Indian online travel company MakeMy Trip aims to raise up to $113 million this week by selling 4.5 million shares, according to a term sheet seen by FinanceAsia.
The New Delhi company wants to sell three million ordinary shares and several shareholders have proposed the sale of a further 1.5 million shares. Shareholders have 30 days to purchase an additional 675,000 shares, the company said in a statement.
The three-day bookbuild started Tuesday, with shares expected to price late Thursday at the close of US markets, bankers close to the deal told FinanceAsia. There is a 45-day lockup period.
MakeMy Trip will use the proceeds to acquire or invest in strategic businesses and to develop new forms of technology, a company filing with the Securities and Exchange Commission (SEC) showed.
Among the existing shareholders looking to participate in the sale is California venture capital firm Sierra Ventures, an investor in MakeMy Trip since before the company went public in 2010. Sierra wants to sell one million shares, which would reduce its stake in MakeMy Trip to 1.23% from 3.99%, the SEC filing said.
Nasdaq-listed MakeMy Trip – which provides air tickets, customised holiday packages, hotel bookings, railway tickets, bus tickets, car hire and travel insurance – is likely to attract a decent number of US investors, one banker said, although he noted that Asian long-only institutional investors were also a priority for those working on the deal.
He added that jittery markets were unlikely to derail the deal. Investor sentiment in Asia has soured recently as China’s growing debt concerns and tensions in Ukraine have hit markets, with the Nikkei 225 and Hang Seng indexes both now down about 5% for the year-to-date period.
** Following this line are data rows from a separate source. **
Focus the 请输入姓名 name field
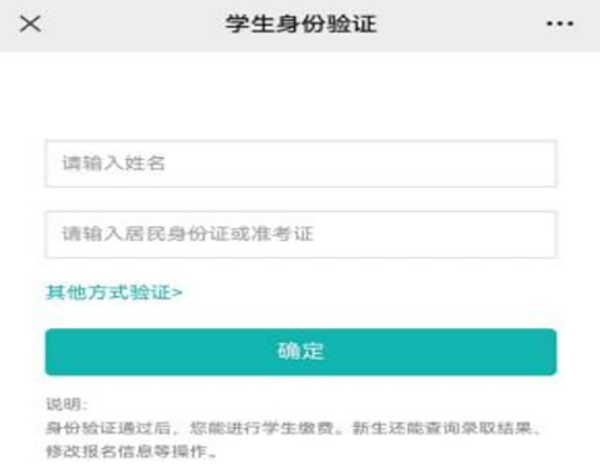Screen dimensions: 600x474 click(300, 164)
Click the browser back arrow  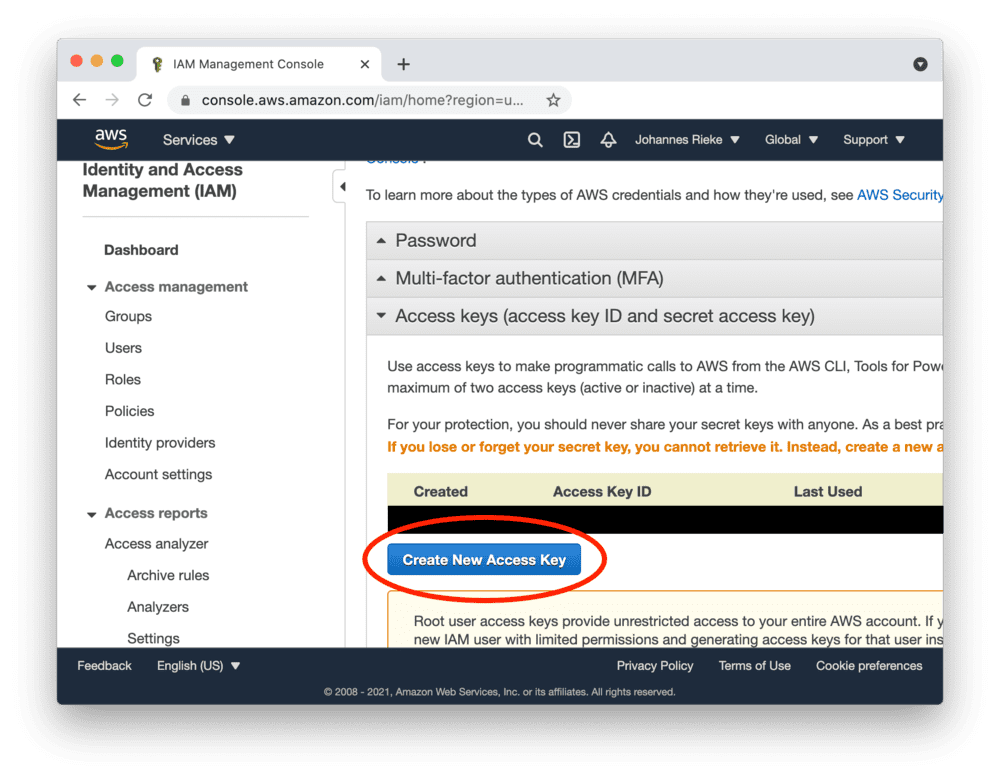[x=79, y=100]
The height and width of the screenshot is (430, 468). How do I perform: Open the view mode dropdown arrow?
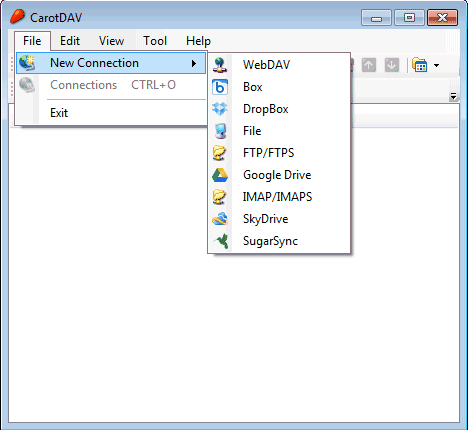436,65
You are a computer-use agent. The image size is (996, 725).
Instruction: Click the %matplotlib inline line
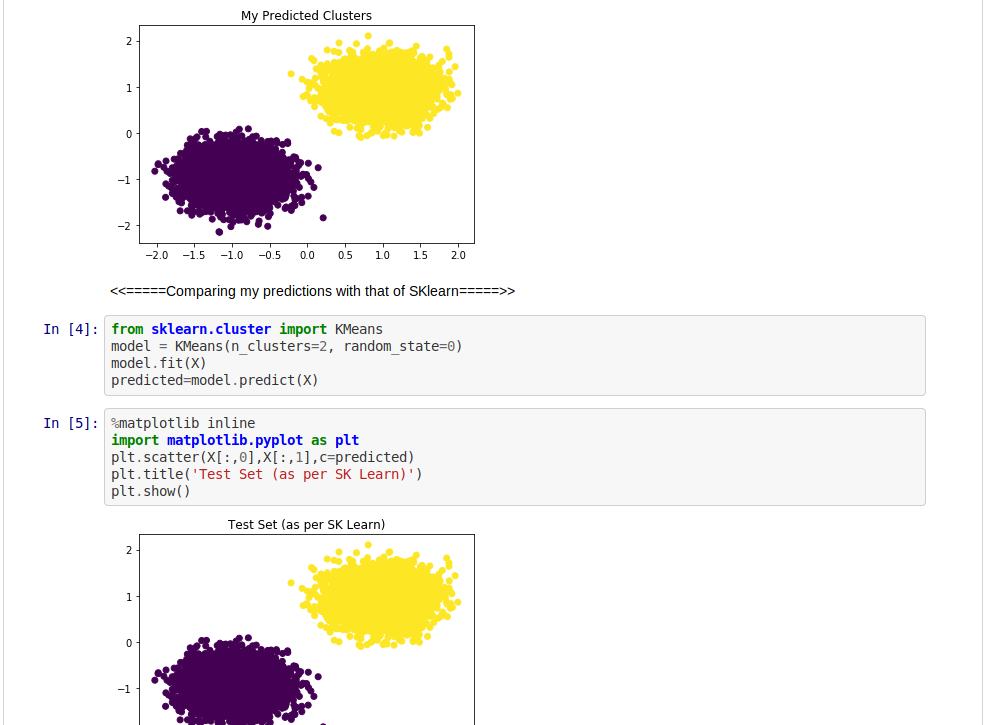coord(182,423)
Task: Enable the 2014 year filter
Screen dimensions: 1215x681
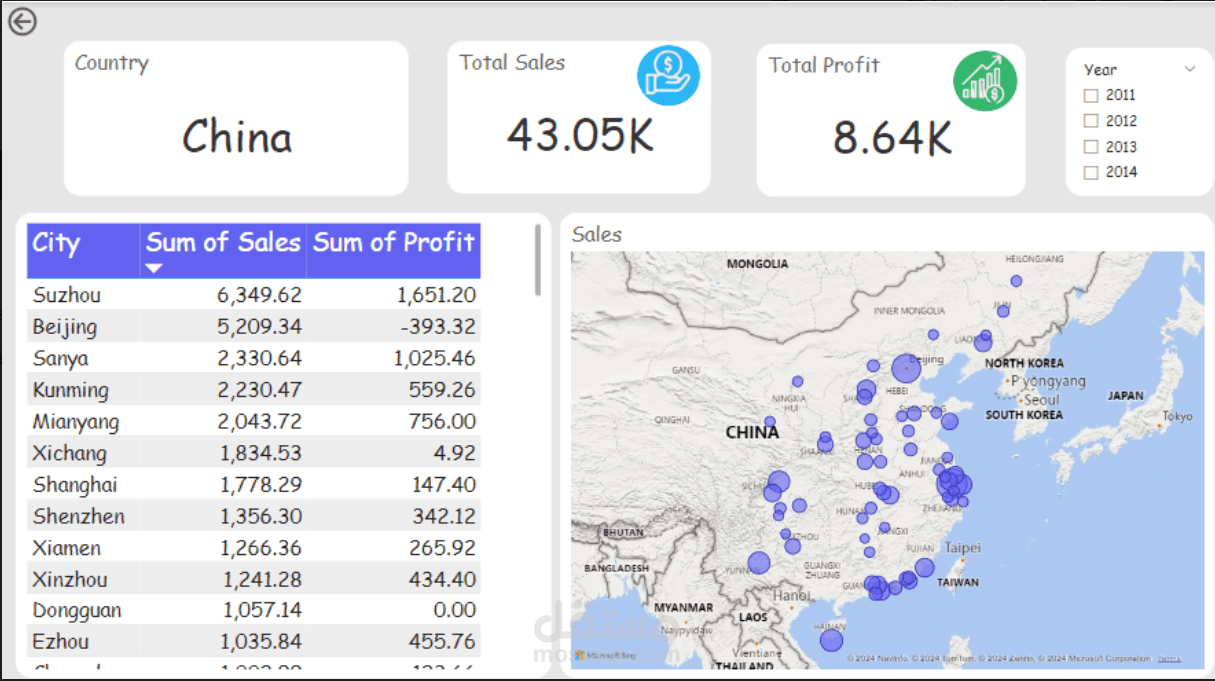Action: coord(1091,172)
“Macro events should have a little impact but it won’t be significant. What we’ve seen over the past two quarters is that people follow hot sectors quite closely and almost ignore what’s going on in the market,” he told FinanceAsia.
Tech hype, precedents
There is a lot of hype surrounding some of the initial public offerings in the works for Chinese technology companies – namely JD.com, Focus Media, and Alibaba – and the banker expects MakeMy Trip to garner similar interest.
“Tech in general is very, very popular right now, mostly around the Chinese names, and it’s not so hard for people to get interested in Indian names as well,” he said.
Two recent comparable deals include Indian search engine provider Just Dial and recently listed Chinese online travel agency Qunar.
Just Dial, which provides users with information and user reviews of local businesses, raised $165 million in its IPO in India last May. Shares are up 9% so far this year.
Meanwhile Qunar, the travel site controlled by Chinese search engine Baidu, raised $167 million in a November listing on Nasdaq. The book was more than 40 times covered and more than 500 investors participated in the deal. Qunar shares are up 26% so far this year, as are MakeMy Trip's.
Having reported solid quarterly earnings in January – revenues increased 10% year-on-year to $70 million in the three months ended December 31 – MakeMy Trip has been active on the acquisition front. In February, it acquired Amsterdam-based EastToBook.com for $5 million, which offers online hotel reservations across Europe and North America, among other destinations.
The company says the acquisition of EasyToBook.com will help strengthen its travel technology platform, and boost its international hotel room offerings for customers travelling overseas – namely to Europe, a key travel destination for Indians – and vice versa.
MakeMy Trip has access to all major domestic full service and low cost airlines operating to and from India, as well as all major global airlines to and from India. It also provides access to over 11,400 Indian hotels and guesthouses, 144,000 hotels outside of India, and Indian railways and several Indian and Singaporean bus operators.
Citi, JP Morgan and Deutsche Bank are acting as joint bookrunners on the deal.